(Entries pointing to words and elements)
Begin
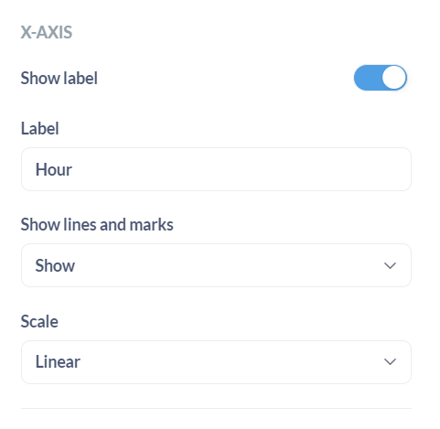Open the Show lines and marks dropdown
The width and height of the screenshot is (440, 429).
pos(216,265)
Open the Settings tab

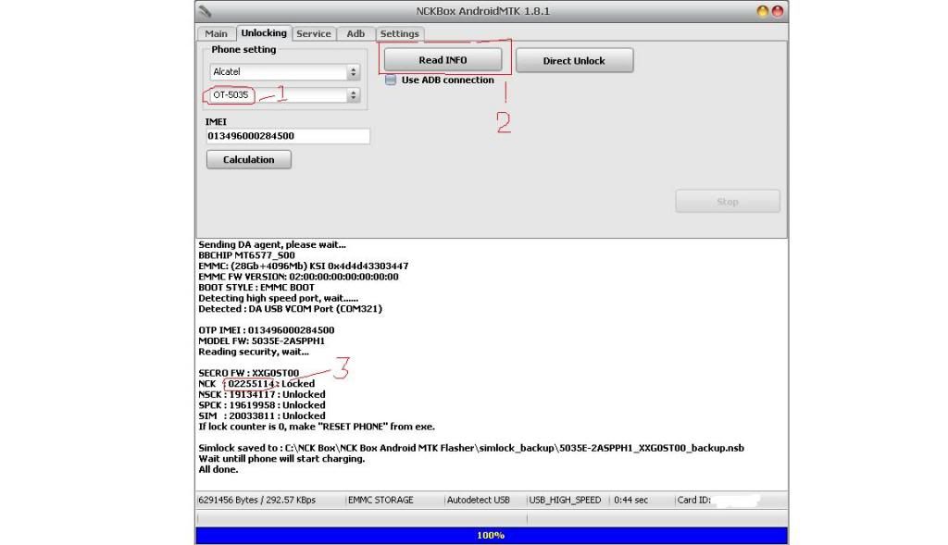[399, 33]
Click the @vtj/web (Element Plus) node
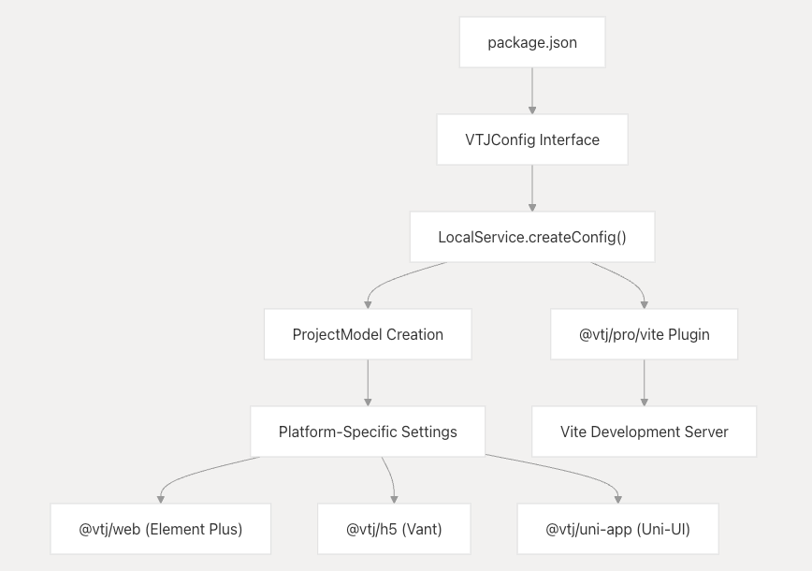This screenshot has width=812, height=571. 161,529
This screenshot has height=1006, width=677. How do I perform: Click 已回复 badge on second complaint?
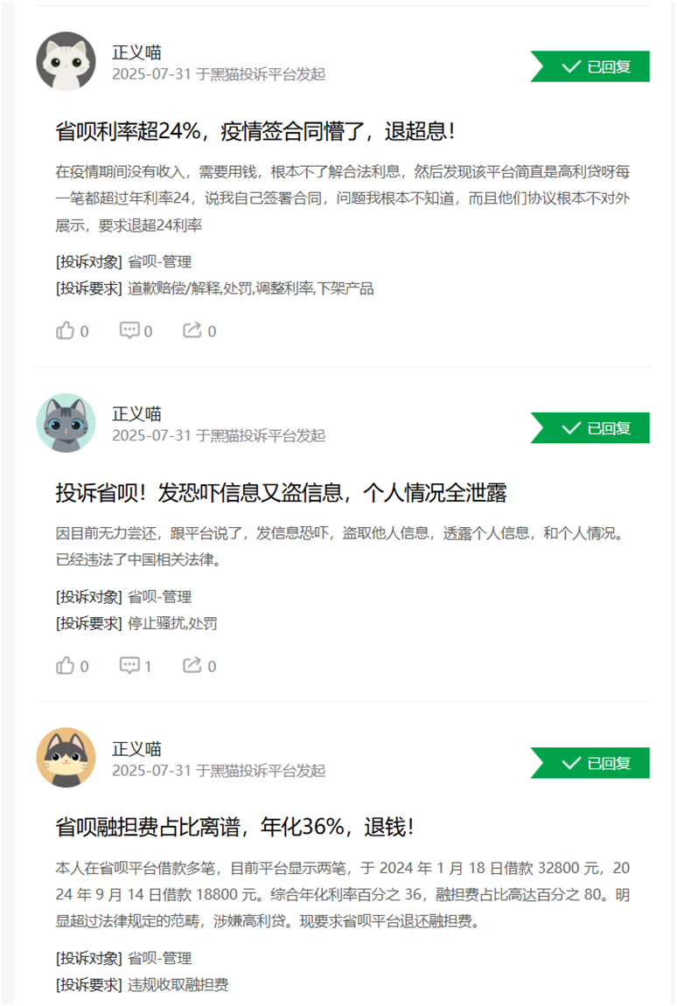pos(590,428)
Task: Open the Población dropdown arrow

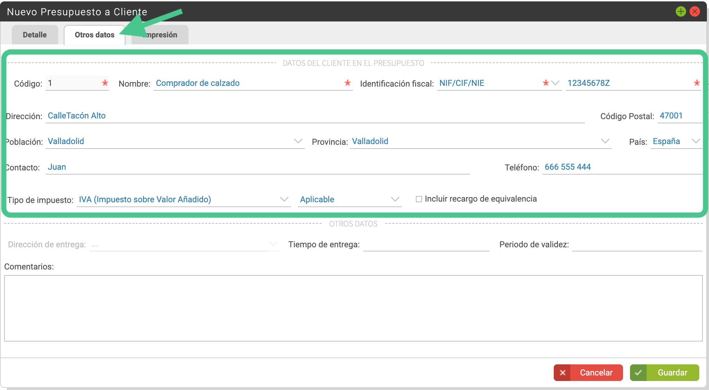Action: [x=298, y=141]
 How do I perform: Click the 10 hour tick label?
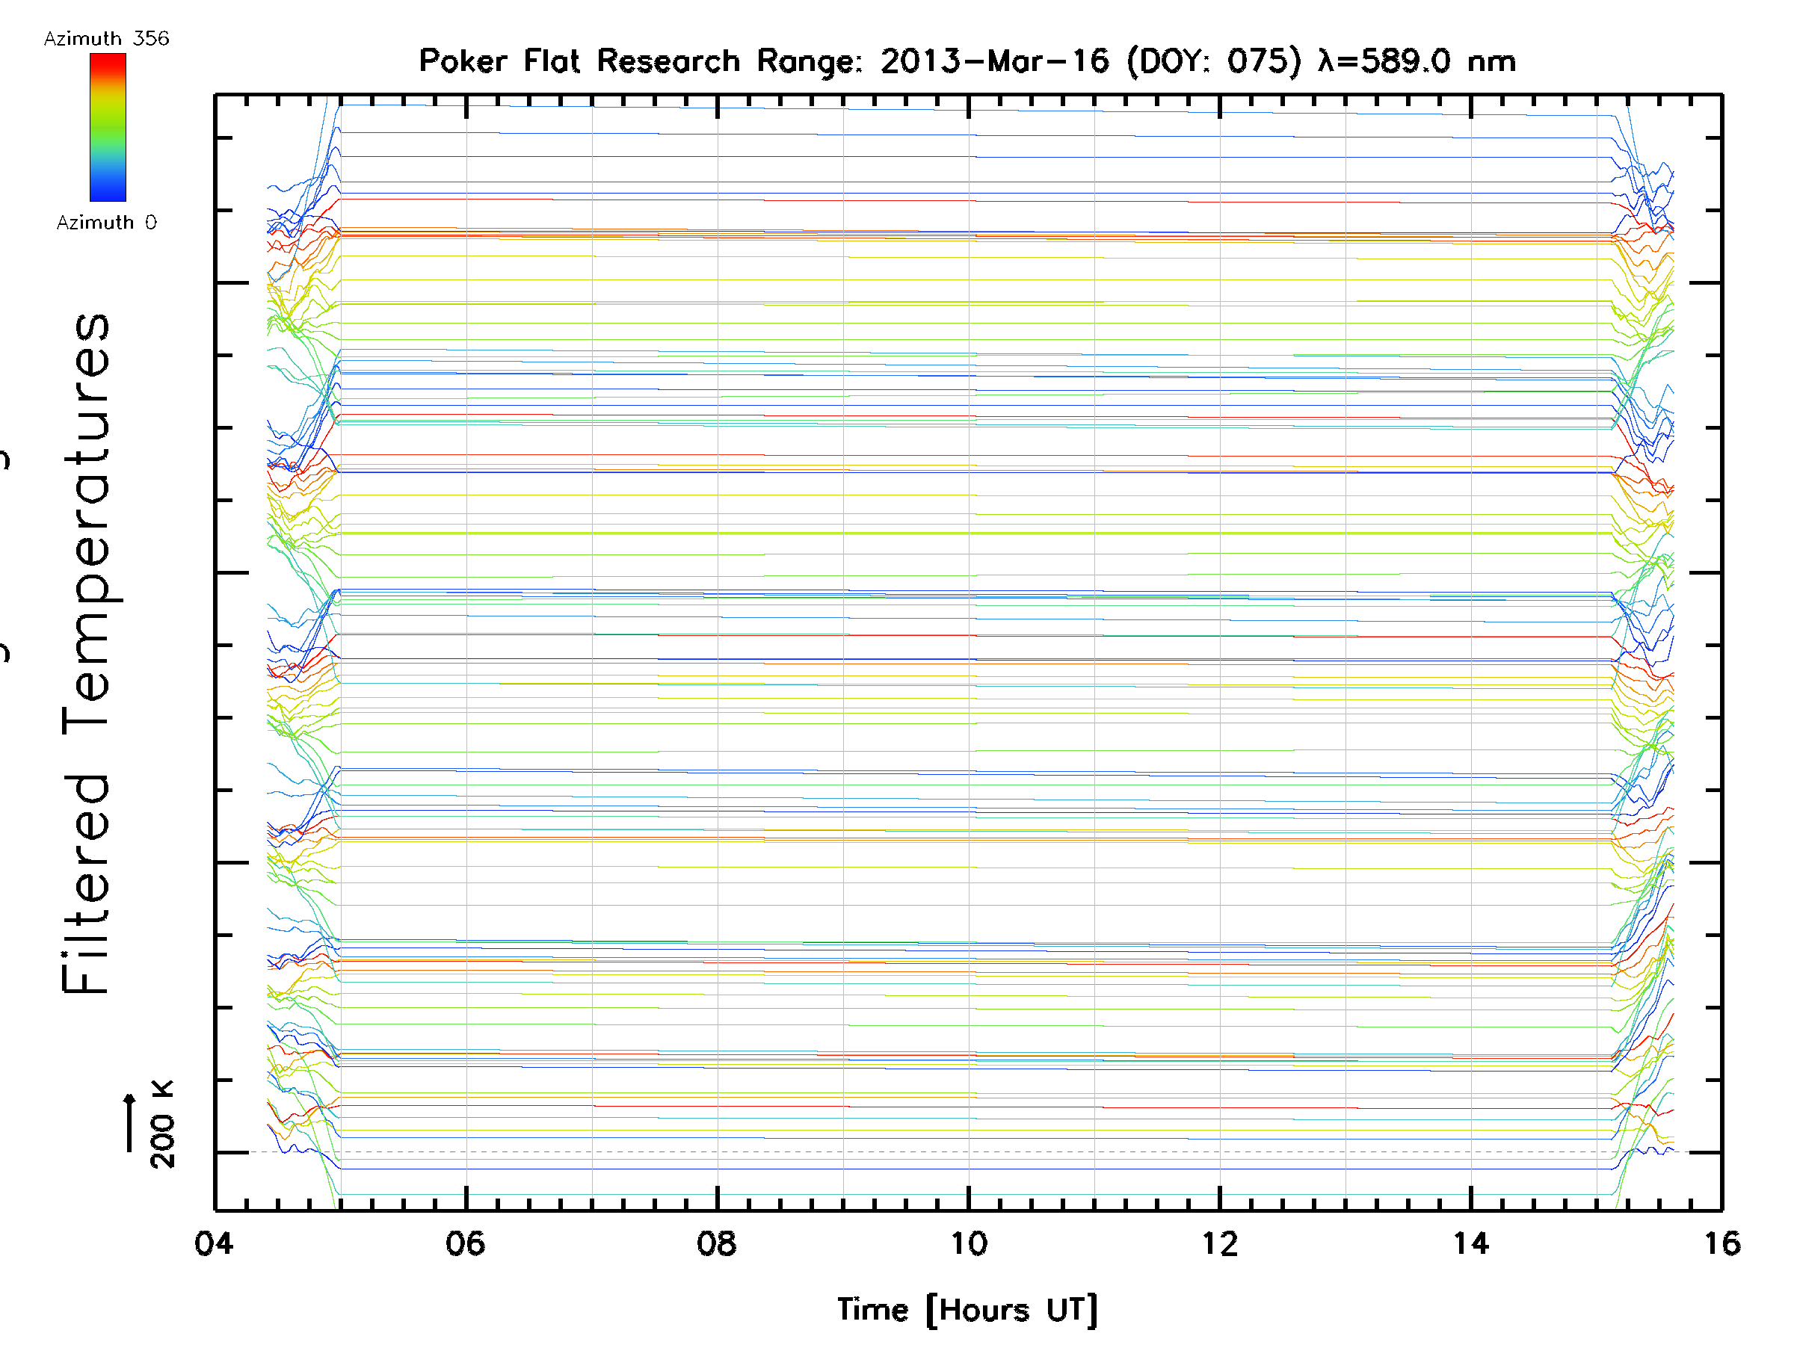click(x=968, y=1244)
End
Recast all of the data above as a numbered list, one line per item, with the blank lines and the pictures left out.

1. Open the Show lines and marks dropdown
2. The width and height of the screenshot is (440, 429).
3. pos(216,265)
4. Open the Settings tab
5. [399, 33]
6. Click the @vtj/web (Element Plus) node
7. This screenshot has width=812, height=571. 161,529
8. This screenshot has height=1006, width=677. How do I perform: Click 已回复 badge on second complaint?
9. pos(590,428)
10. Task: Open the Población dropdown arrow
11. Action: [x=298, y=141]
12.  How do I perform: Click the 10 hour tick label?
13. click(x=968, y=1244)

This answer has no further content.